Tom views each of his new hires as a $7 million proposition, meaning that over time each one will be associated with that much additional revenue. He isn’t so much concerned with time, cost and other efficiency metrics. Instead he focuses intently on quality because the corporate impact of getting quality right – the right people performing at a high level in the right jobs – is vastly more consequential to Coke than shaving a few days off time-to-hire or a few dollars off a job board contract.
Which is not to say that Coke ignores efficiency. They know exactly how much is going where and what the results are. But they have figured out that the traditional wide mouth funnel that produces lots of applicants is not efficient for them. They get better results hunting for talent with a rifle than with a shotgun.
In our view, Coke has a number of things exactly right: a) They have a Director who can talk financials with anyone in the company; b) He works from a strategic perspective, understanding the link between talent and enterprise performance; c) He works at the highest level of the company, with full corporate understanding and support; d) Having held operational positions as well as financial ones, he understands what types of people Coke needs to hire to remain successful; and e) He has thoroughly analyzed the efficiency of his recruiting channels and optimized their efficiency.

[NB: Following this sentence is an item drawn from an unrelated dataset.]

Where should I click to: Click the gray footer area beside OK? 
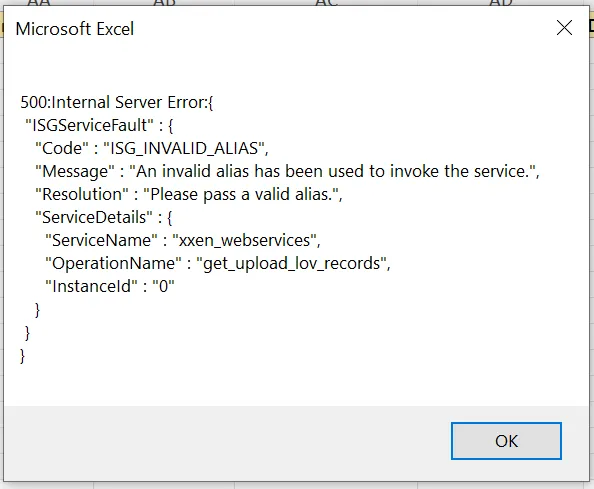pyautogui.click(x=227, y=443)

If 20th century staffing was built on two key relationship formats – those with candidates and those with hiring managers, 21st century staffing will require one more: the relationship with senior management. As we have explained before, senior managers operate according to the law of large numbers. Small numbers, such as department budgets, are not where they can afford to spend very much time. Mid-level managers need to manage those, with senior managers becoming involved only when problems are identified.

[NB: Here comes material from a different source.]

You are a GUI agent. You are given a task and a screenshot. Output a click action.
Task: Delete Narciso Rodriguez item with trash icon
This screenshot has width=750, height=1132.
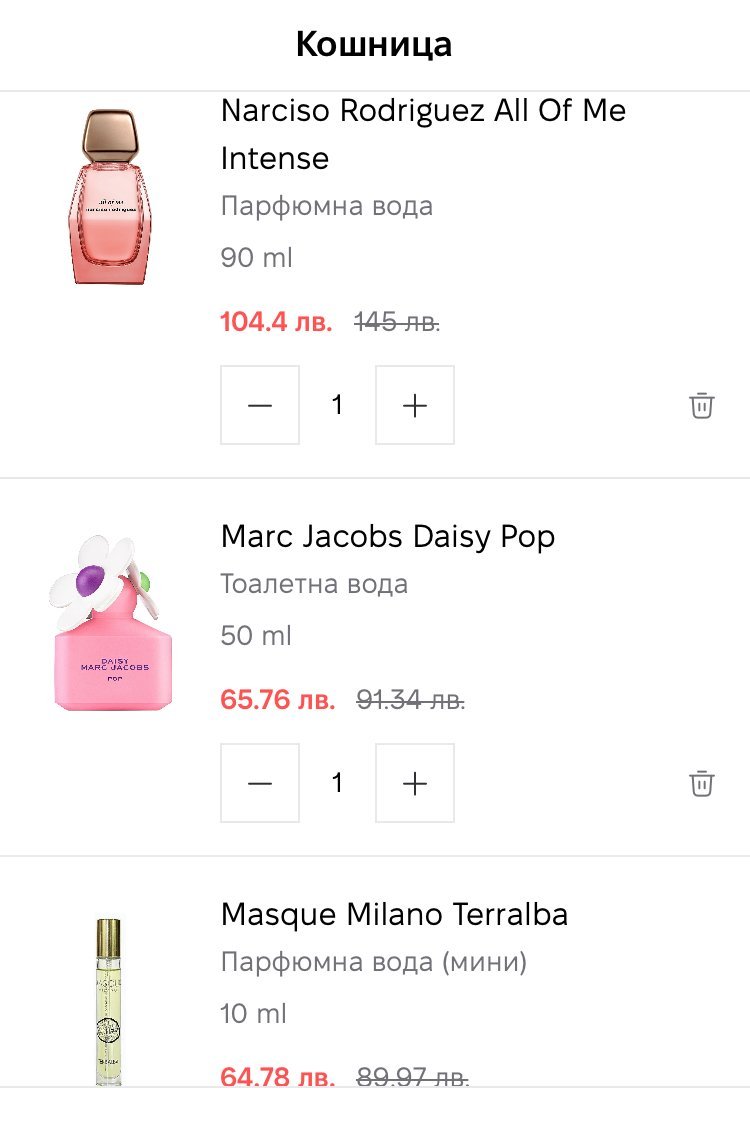click(x=702, y=405)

The practical impact of this law on staffing managers is that, to catch the attention of senior management, they have to, as Tom has, connect their efforts to the largest possible corporate line item. Doing so is not all that difficult. All corporate endeavors, even non-profit ones, have a revenue line which, divided by the total number of employees, yields a revenue-per-hire number. You can use FTEs or part-timers or, as the Federal Government does, both.
Comparisons to individual companies can be calculated using Hoover’s (www.Hoovers.com) and the U.S. Government can provide the data for groups of companies organized by NAICS code (www.census.gov/econ.census). For example, the average revenue/employee ratio for 6,293 oil and gas extraction companies is about $1.4 million. The average for 16,349 hardware stores is $140,275. (Both stats based on 2007 data.) The average for the Fortune 500 is about $300,000.
So first look at your retention and productivity numbers, both the actuals and what you wish they were. Now start playing around with the impact of good hires vs. bad hires. You can frame this by comparing the performance of your strongest and weakest performers. Coke, for example, can compare the performance of local brand managers who perform similar functions in various, distinct geographic markets. What jumps out quickly are the revenue consequences over time of a poorly managed territory vs. a well-managed one.
If diving into these calculations doesn’t come easily, ask for help. Enlist your CFO in the cause. Just asking will demonstrate your business acumen. And if you are fortunate enough to actually develop meaningful data and use it to guide staffing policy, you will have developed an exceedingly marketable skill.
Of the three relationships that will be key to 21st century staffing, the senior management relationship is currently the weakest and thus needs the biggest makeover. As the chart shows, we often believe it to be quite adequate, but that’s because we have been satisfied with an influencer role rather than a driver role. The driver role is descriptive, that is, one drives business results. While influencers are certainly respected, it is the true drivers who are indispensable.